(Task) Using the word "agent" as the filter, copy each matching line from the records.

(Records shown)
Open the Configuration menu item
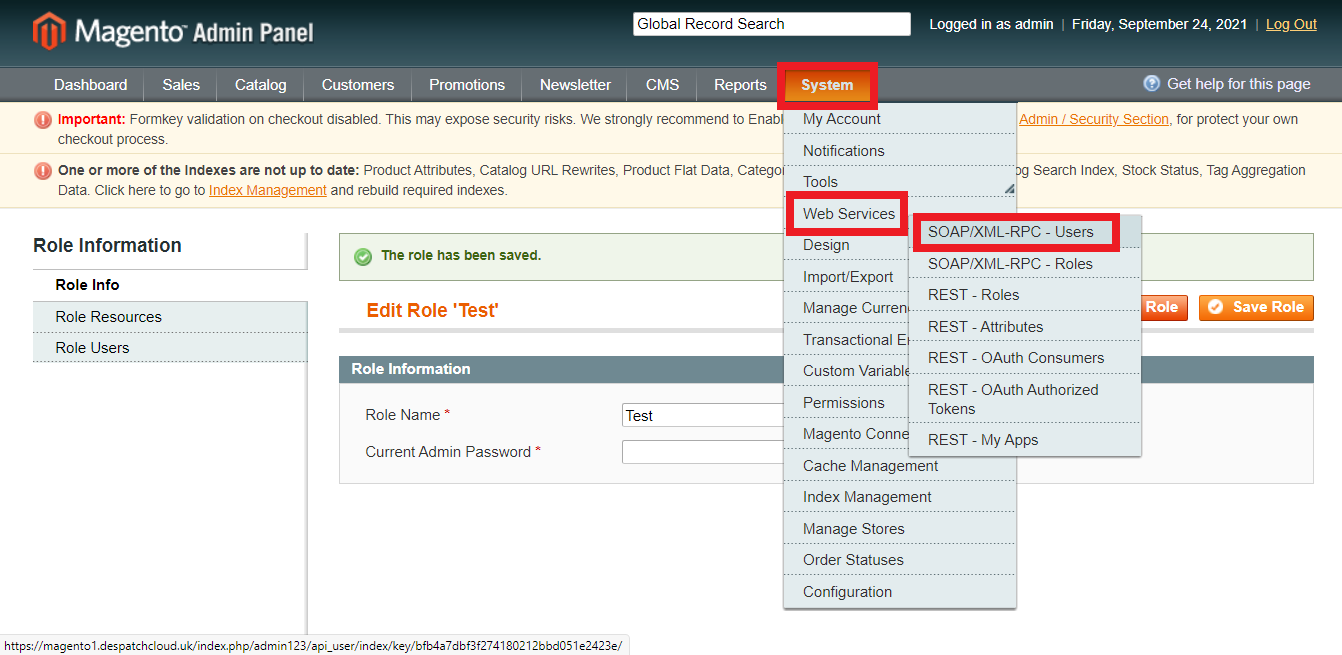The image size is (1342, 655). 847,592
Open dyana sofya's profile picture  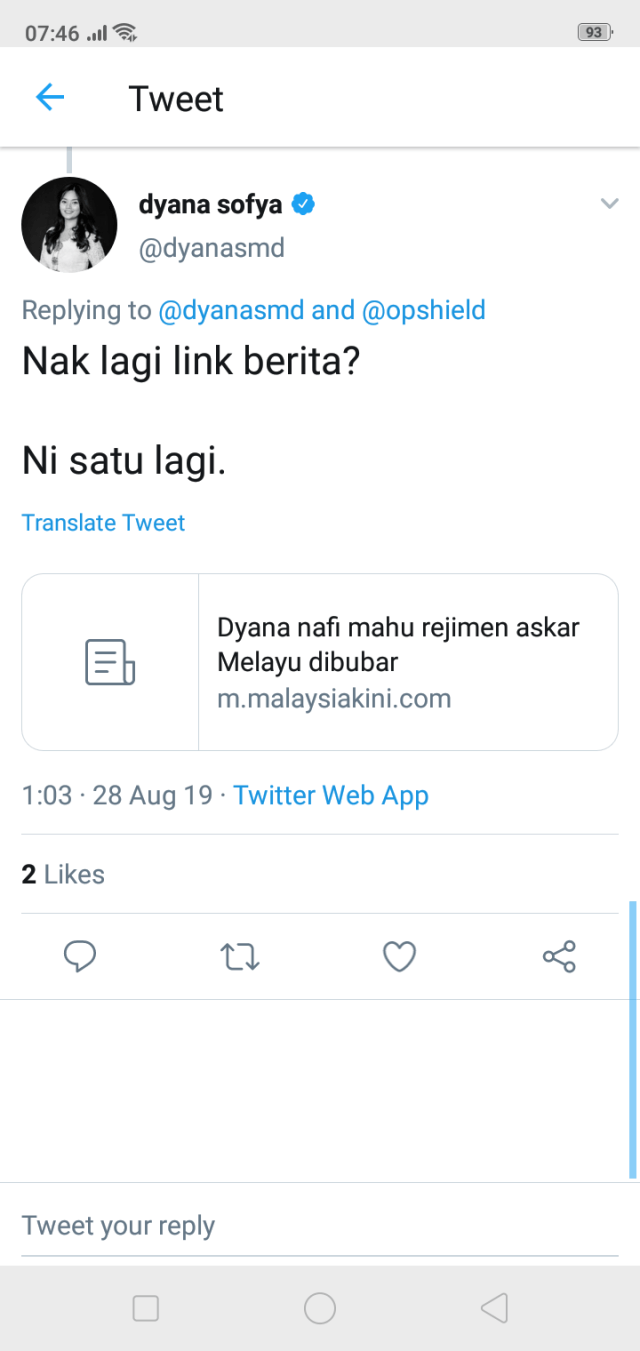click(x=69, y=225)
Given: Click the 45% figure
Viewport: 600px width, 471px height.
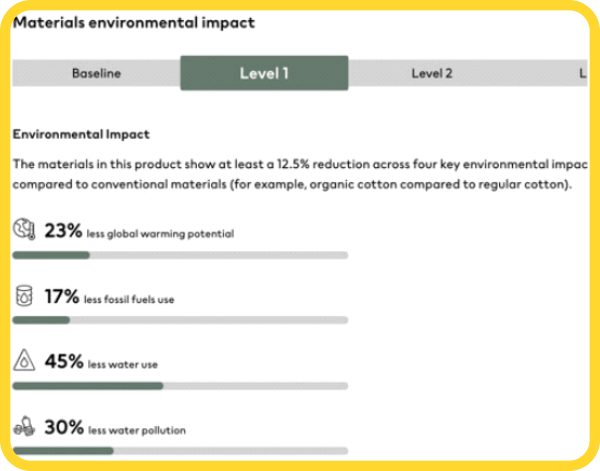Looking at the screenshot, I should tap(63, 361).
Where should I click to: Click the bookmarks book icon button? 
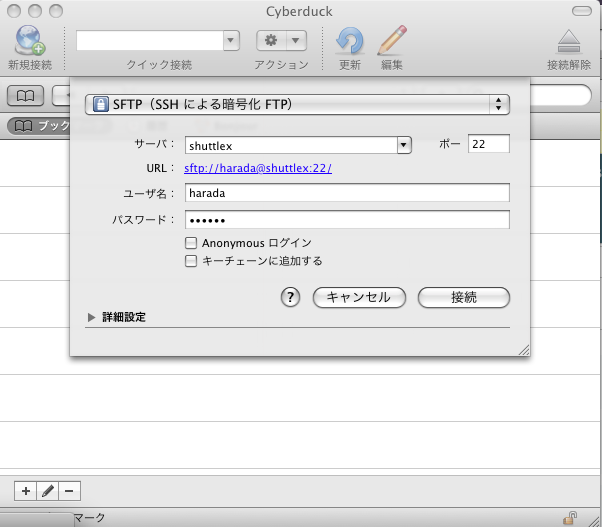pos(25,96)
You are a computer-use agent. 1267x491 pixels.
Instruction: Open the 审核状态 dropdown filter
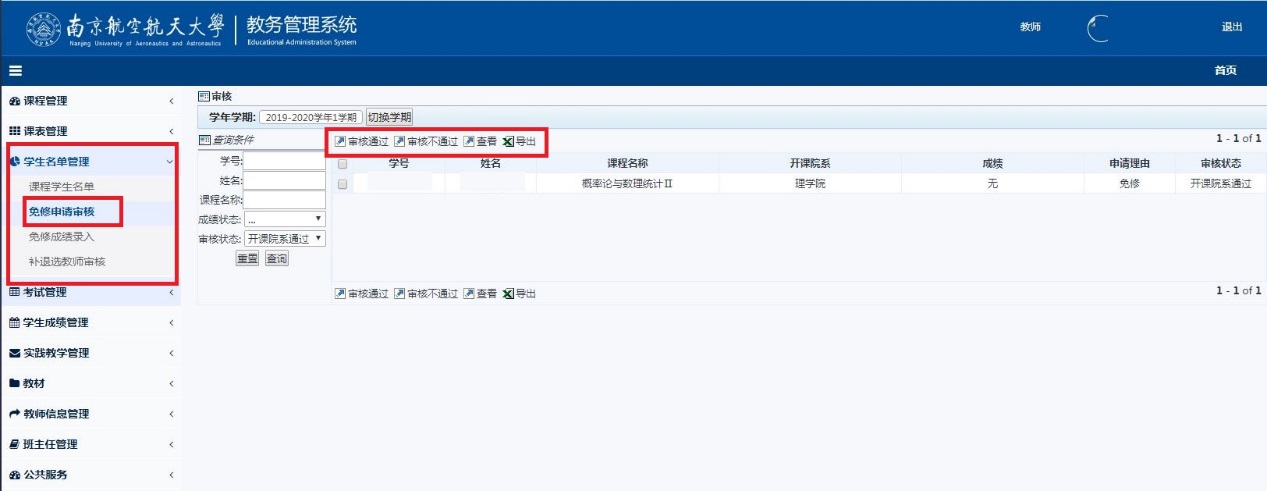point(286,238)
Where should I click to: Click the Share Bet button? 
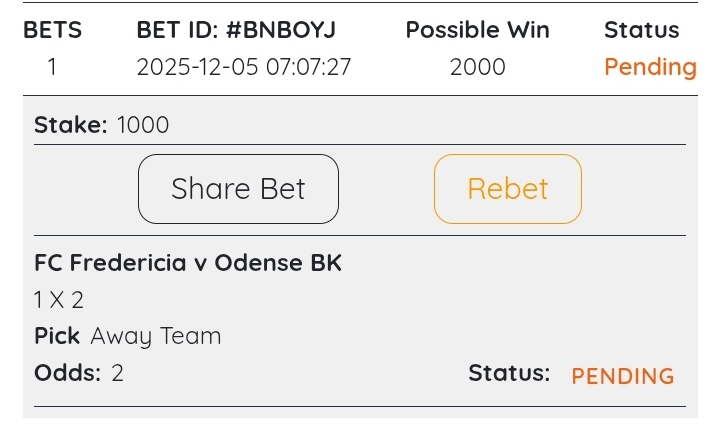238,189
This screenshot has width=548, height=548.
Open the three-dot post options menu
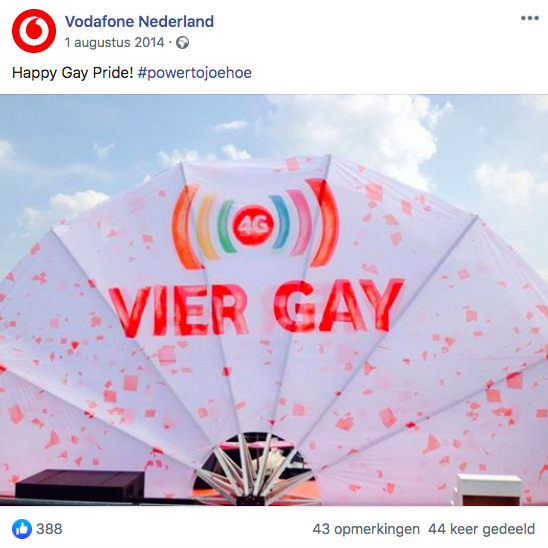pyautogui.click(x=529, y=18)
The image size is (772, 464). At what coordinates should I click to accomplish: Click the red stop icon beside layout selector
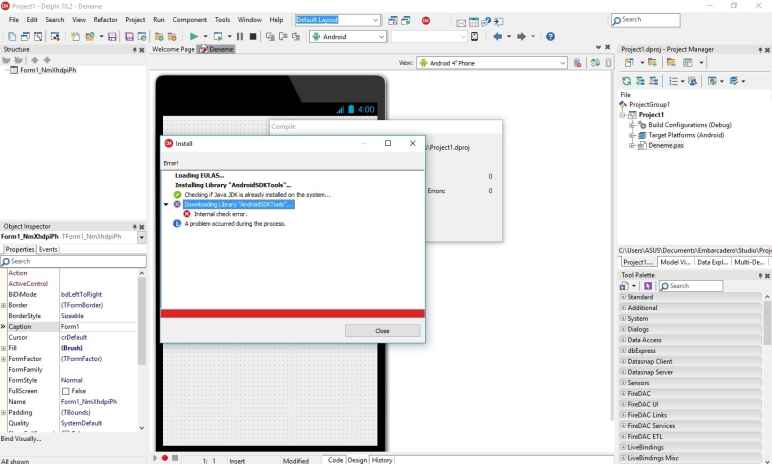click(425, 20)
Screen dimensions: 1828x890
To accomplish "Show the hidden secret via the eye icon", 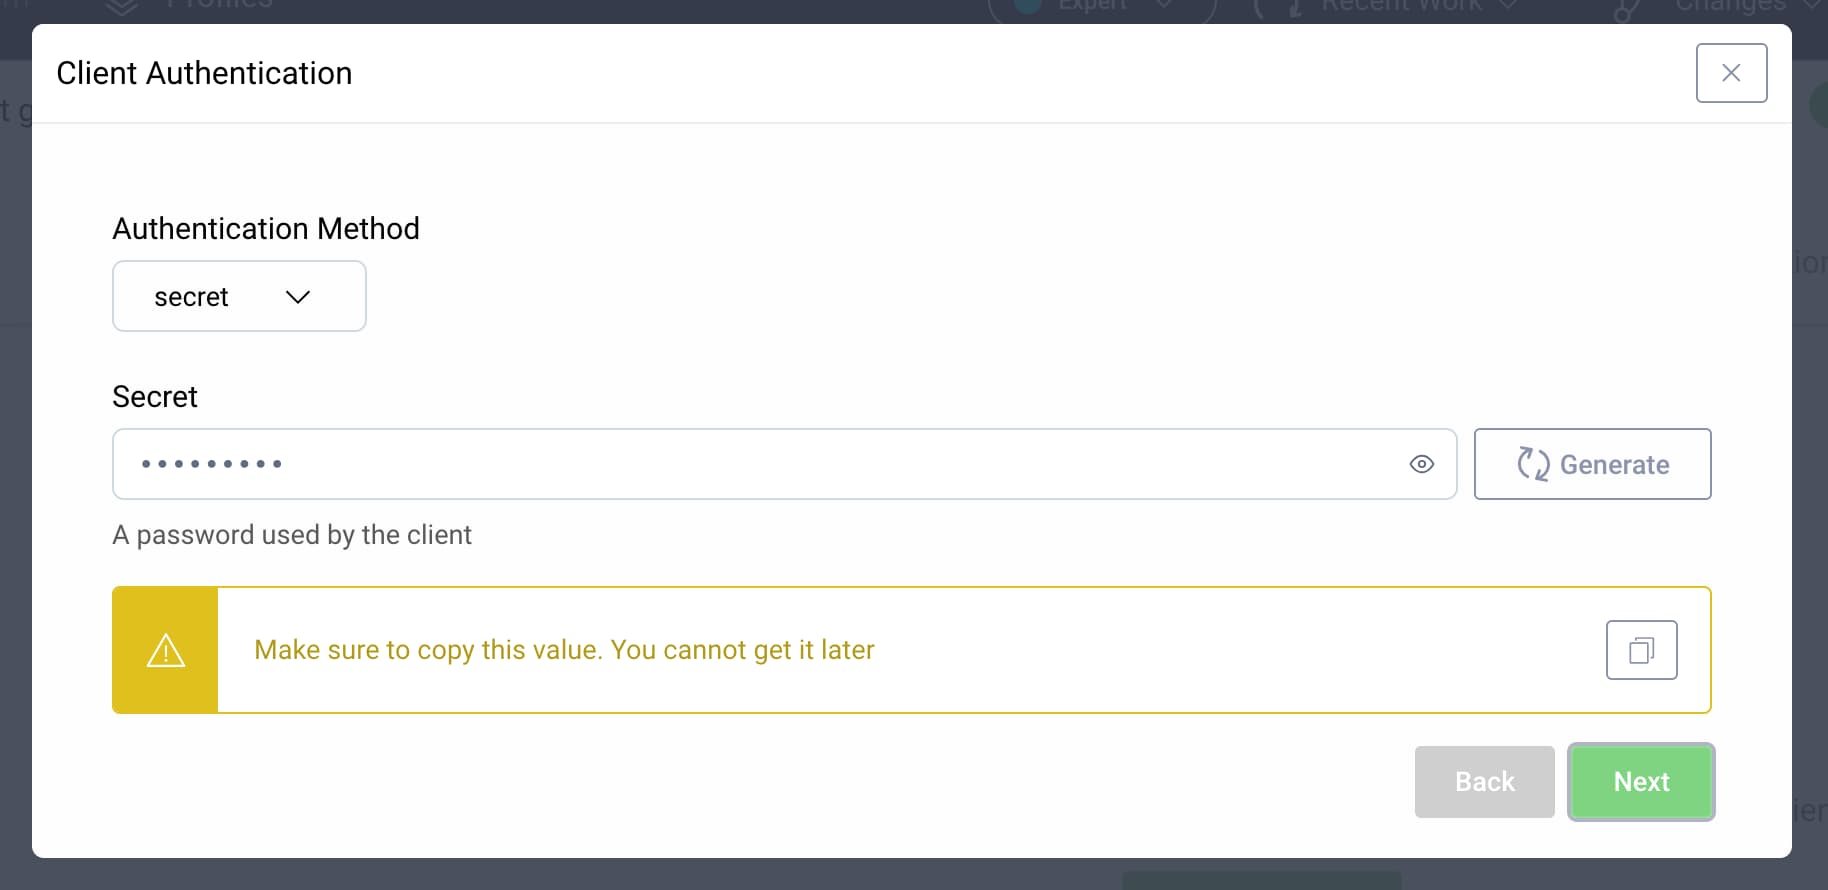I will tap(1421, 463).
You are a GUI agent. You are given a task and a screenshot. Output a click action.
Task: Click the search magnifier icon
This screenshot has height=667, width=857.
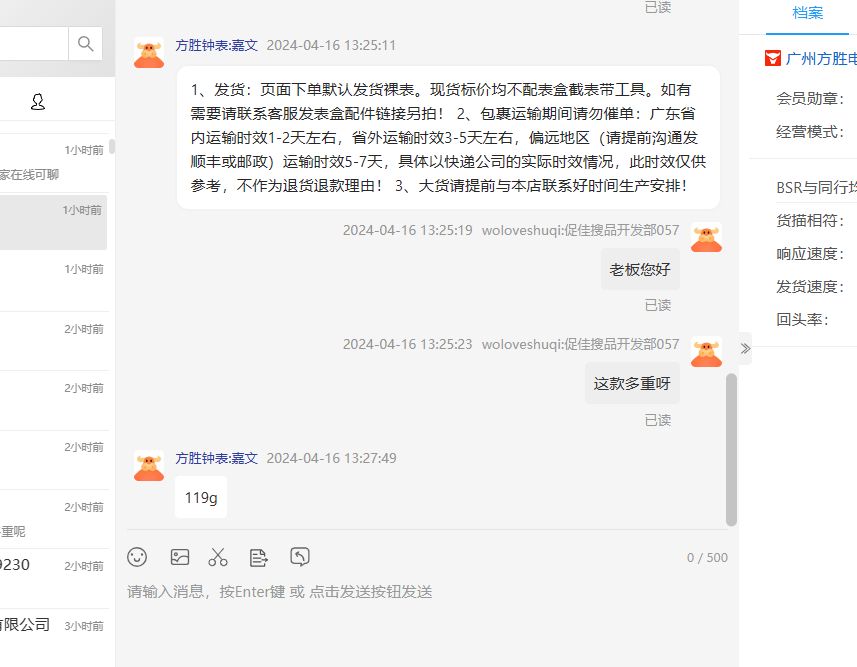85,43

(Result)
You are a computer-use agent. 1267x491 pixels.
You are a GUI agent. You are given a task and a screenshot. Output a click action.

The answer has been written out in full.